Catalogue entry
Finberg could not identify the subject of this broad colour study and assigned it to a group of ‘Colour Beginnings 1820–1830’ whose status would be ‘modifiable by subsequent research’. While still unaware of the subject, Andrew Wilton suggested it was painted ‘immediately after’ Turner’s return from Italy in 1820 but also speculated that the ‘sombre colouring’ might belong to Turner’s Alpine tour in 1802.

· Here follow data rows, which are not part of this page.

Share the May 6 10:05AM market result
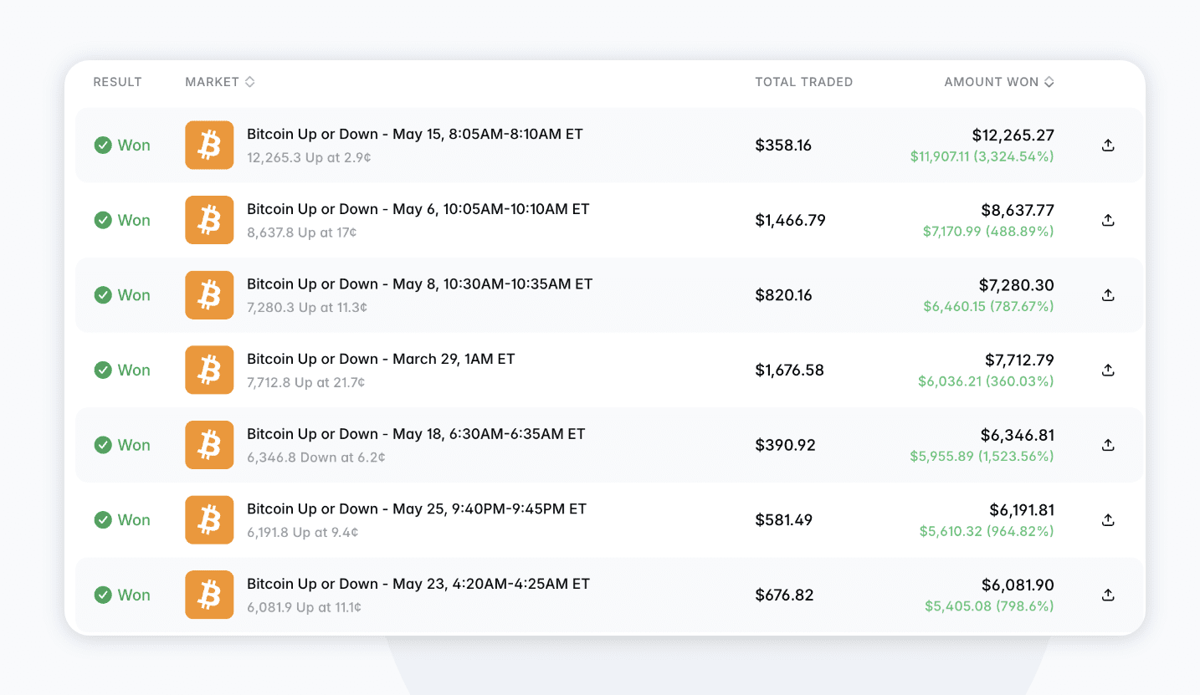Image resolution: width=1200 pixels, height=695 pixels. (x=1108, y=220)
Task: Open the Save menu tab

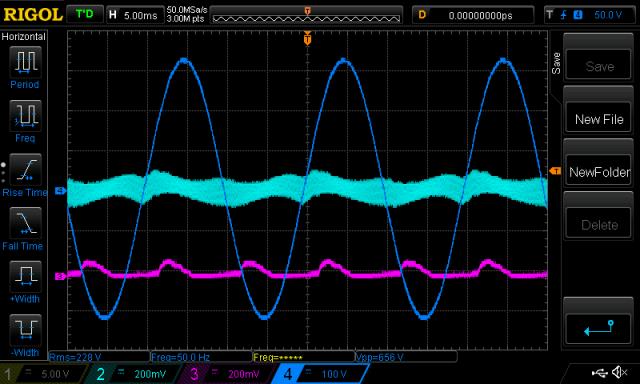Action: click(556, 63)
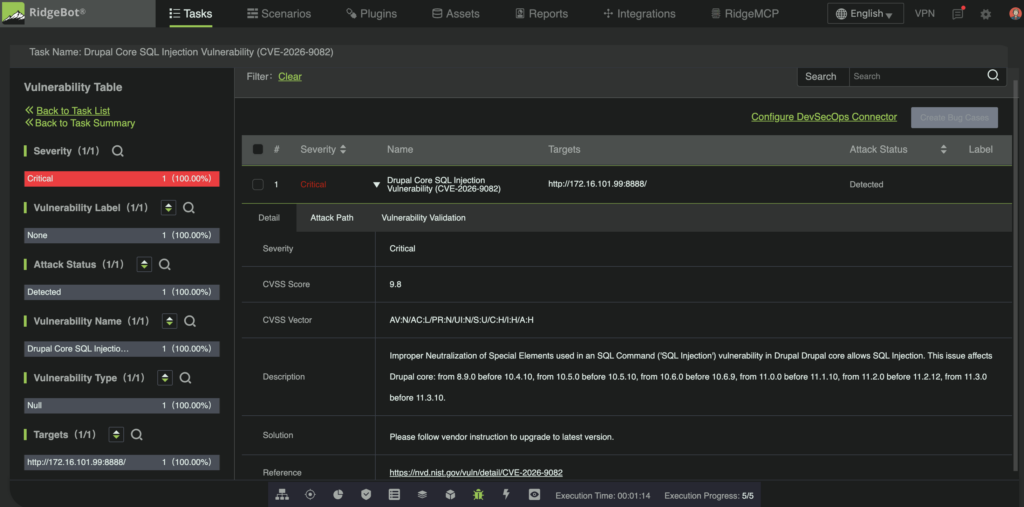
Task: Click the Configure DevSecOps Connector link
Action: click(x=824, y=117)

1 Subsequently, recognising that the study is based on a drawing of the Hospice and lake at the summit of the Great St Bernard Pass, in the
Grenoble sketchbook used in 1802 (Tate
D04548; Turner Bequest LXXIV 55), Wilton and John Russell proposed a date c.1806. They suggested that it was an ‘experiment’ made in connection with the series of Alpine watercolours in progress for Walter Fawkes and other patrons. An up-tick in this activity around 1809 might argue for a rather later date but the matter is unlikely to be resolved.
Although Turner had found the ‘Road & accommodations over St Bernard very bad’,
2 the historic importance of the Hospice as a place of rest en route to Italy, its tradition of rescuing snow-bound travellers and the memory of Napoleon’s recent stay there in 1800 made it an obvious subject for a finished work. However, Turner seems to have got no further, in Wilton’s opinion because ‘the austerity of the subject apparently daunted him’.
3 In its abstract blocks of colour and lack of detail the colour study emphasises the bleak grandeur of the scene. The subdued tones, especially in the dark lake, are directly prompted by the
Grenoble drawing which Turner had probably made in the evening as light was fading. Here, the only bright spot is the snowy peak of Mont Vélan, indicated by leaving the white paper exposed.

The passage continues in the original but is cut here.